## EXERCISE DIRECTIONS
Write out each of the entries below line for line, without changing anything.

## MATERIAL PROVIDED

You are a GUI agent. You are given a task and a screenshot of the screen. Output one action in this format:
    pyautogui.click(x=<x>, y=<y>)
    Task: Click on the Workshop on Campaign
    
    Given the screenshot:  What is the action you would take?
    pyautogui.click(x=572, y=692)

## ANSWER IN FULL
You are a GUI agent. You are given a task and a screenshot of the screen. Output one action in this format:
    pyautogui.click(x=<x>, y=<y>)
    Task: Click on the Workshop on Campaign
    
    Given the screenshot:  What is the action you would take?
    pyautogui.click(x=572, y=692)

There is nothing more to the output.